Annus horribilis delle buste paga Sono cresciute di appena lo 0,6%

L'incremento più basso mai registrato in 35 anni di analisi

Roma - Il peggiore anno per le buste paga. Aumenti così bassi si sono registrati solo nel 1982. L'Istat ha diffuso i dati sulle retribuzioni contrattuali orarie dei lavoratori italiani. Nel 2016 sono cresciute dello 0,6%. Si tratta dell'incremento più basso mai registrato dall'inizio delle serie storiche in 35 anni.

A dicembre le retribuzioni contrattuali orarie registrano un incremento tendenziale dello 0,5% per i dipendenti del settore privato (0,3% nell'industria e 0,7% nei servizi privati) e una variazione nulla per quelli della pubblica amministrazione. Effetto del blocco della contrattazione che terminerà quest'anno. I settori che presentano gli incrementi tendenziali maggiori sono: alimentari, bevande e tabacco (1,8%) e commercio (1,0%).

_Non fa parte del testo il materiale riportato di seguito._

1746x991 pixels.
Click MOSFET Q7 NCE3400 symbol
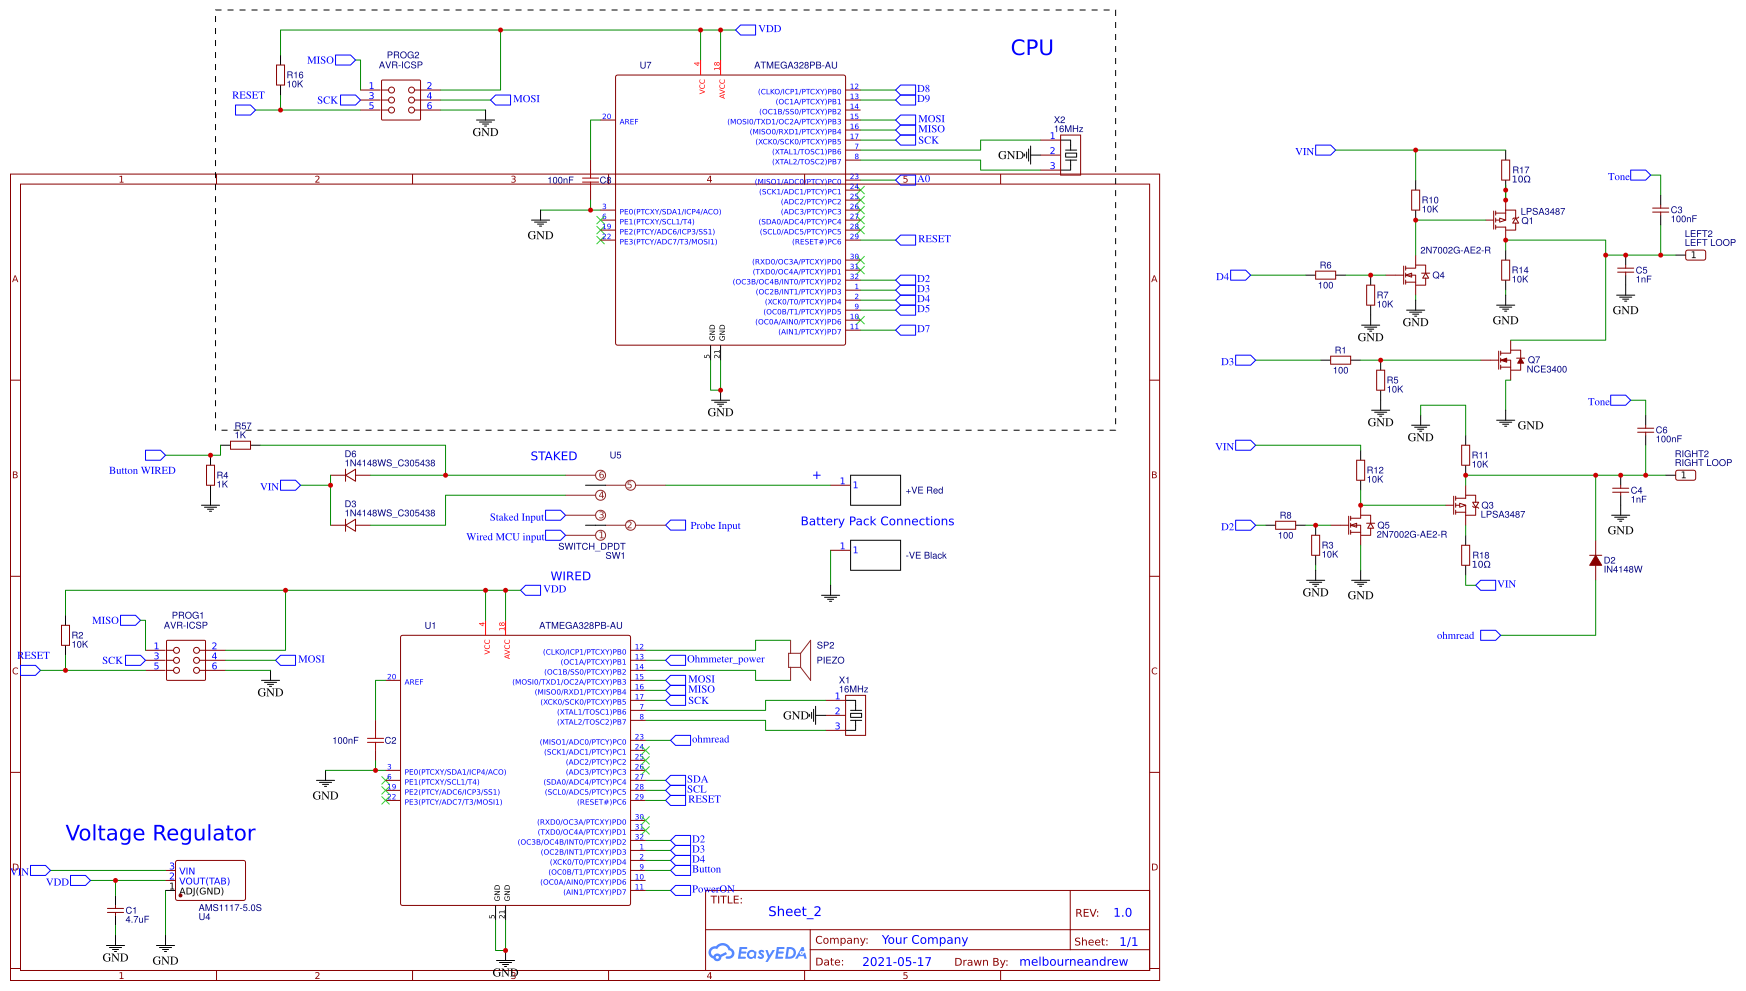(x=1510, y=360)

Sempre dall'Istat ieri sono arrivati gli indici sulla fiducia dei consumatori. Nel mese in corso l'indice registrato dall'istituto di statistica è sceso da 110,9 a 108,8 mantenendosi comunque su un livello superiore a quello di novembre 2016.

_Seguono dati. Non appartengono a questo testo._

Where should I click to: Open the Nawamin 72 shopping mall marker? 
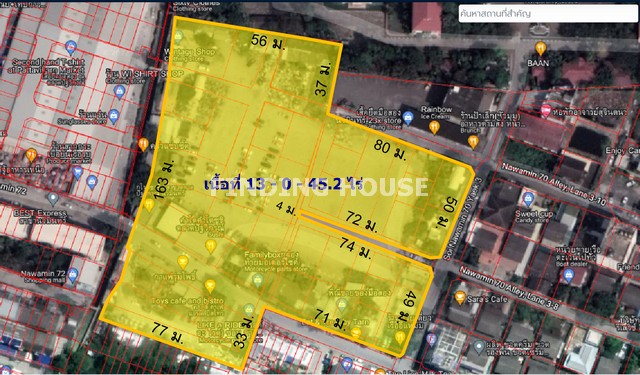click(x=73, y=275)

Nel giudizio di inizio anno pesa la situazione economica del Paese e, soprattutto, una visione del futuro a tinte fosche. L'indice sul clima economico e il clima futuro sono passati rispettivamente, da 133,3 a 124,8 e da 116,0 a 111,6. Meglio l'indice che registra il clima personale e quello corrente che salgono per il quarto mese consecutivo passando, rispettivamente, da 102,7 a 103,8 e da 106,2 a 107,6. Dopo il miglioramento registrato lo scorso mese, i giudizi e le aspettative dei consumatori riguardo la situazione economica del Paese tornano a peggiorare (per i giudizi il saldo passa da -41 a -52 e per le aspettative da -17 a -28).

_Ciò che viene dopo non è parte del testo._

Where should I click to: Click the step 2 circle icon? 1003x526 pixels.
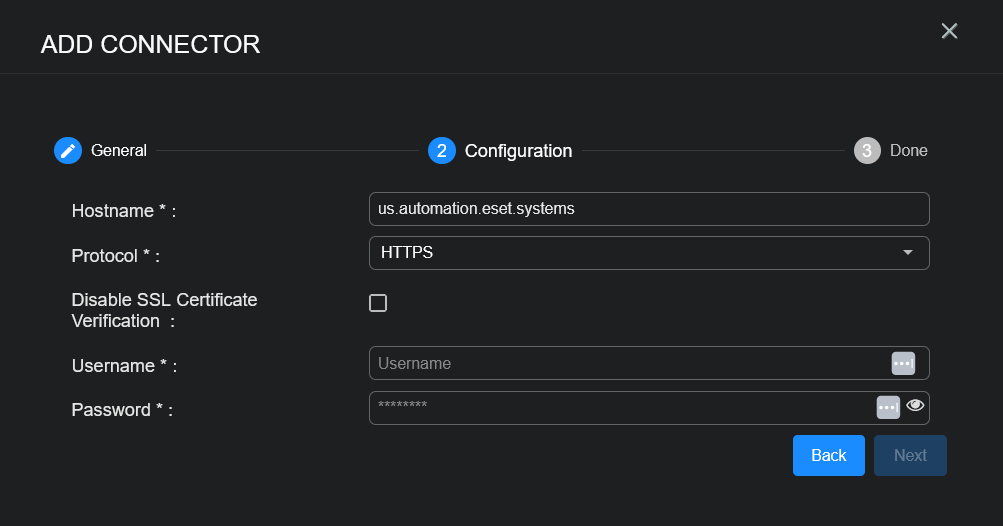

«Il mondo dei consumi è ancora in difficoltà», ha commentato l'ufficio studi di Confcommercio. «Al deterioramento del sentiment delle famiglie fa riscontro la riduzione della fiducia delle imprese del commercio al dettaglio». Per la principale associazione del commercio all'interno di questo quadro «molto fragile», c'è la presenza di «interessanti indizi di vitalità», come la crescita del grado di utilizzo degli impianti nel quarto trimestre, tornato sopra ai livelli pre-crisi, e i giudizi più favorevoli riguardo al tenore della domanda e alla pressione dei vincoli finanziari, che fanno ritenere «possibile», un'accelerazione degli investimenti già nei prossimi mesi. Per le associazioni consumeristiche Federconsumatori e Adusbef è la «conferma che l'Italia non riesce a lasciarsi alle spalle» la crisi.

Commenti
Ritratto di orione1950

orione1950

Sab, 28/01/2017 - 09:27

la mia pensione é diminuita quasi del 10%; a questo va aggiunto l'aumento della vera inflazione.

Ritratto di stenos

stenos

Sab, 28/01/2017 - 11:58

La mia è diminuita portando il mio reddito uguale a quello del 2008. Capolavoro pd al governo.

Ritratto di Elvissso

Elvissso

Sab, 28/01/2017 - 12:10

Non a tutti pero', la raggi aveva triplicato lo stipendio a marra.

leo_polemico

Sab, 28/01/2017 - 12:47

L'Istat è un'emanazione del governo: volete forse che dica la verità? Invece di parlare, anzi sproloquiare, di inflazione programmata, di deflazione, di riduzione del giro di affari, sarebbe opportuno ragionare in termini di "potere di acquisto" che, in fondo, è quello che interessa alla maggioranza dei cittadini. Posso anche guadagnare un miliardo al mese: se non riesco a vivere decentemente fino a fine mese il mio miliardo non vale nulla. Se con cinquecento euro vivo bene e alla fine del mese mi rimane un piccolo risparmio per spese improvvise ritengo di essere in condizioni econmiche migliori. Nella nostra Italia c'è chi si lamenta (e si potrebbero fare dei nomi di noti politici) del povero vitalizio da cinquemila euro mensili e chi deve sopravvivere a mala pena con la pensione minima. Già dobbiamo aiutare le "risorse d'Italia"....

Ernestinho

Sab, 28/01/2017 - 13:10

E per noi pensionati non ci sono adeguamenti da anni! Ed inoltre i beni e servizi aumentano sempre!

Ernestinho

Dom, 29/01/2017 - 08:05

La stessa Consulta, notoriamente molto severa, con una Sentenza aveva riconosciuto che le pensioni dovevano essere adeguate. Ed il renzi, con una personale e cervellotica interpretazione, l'ha disattesa!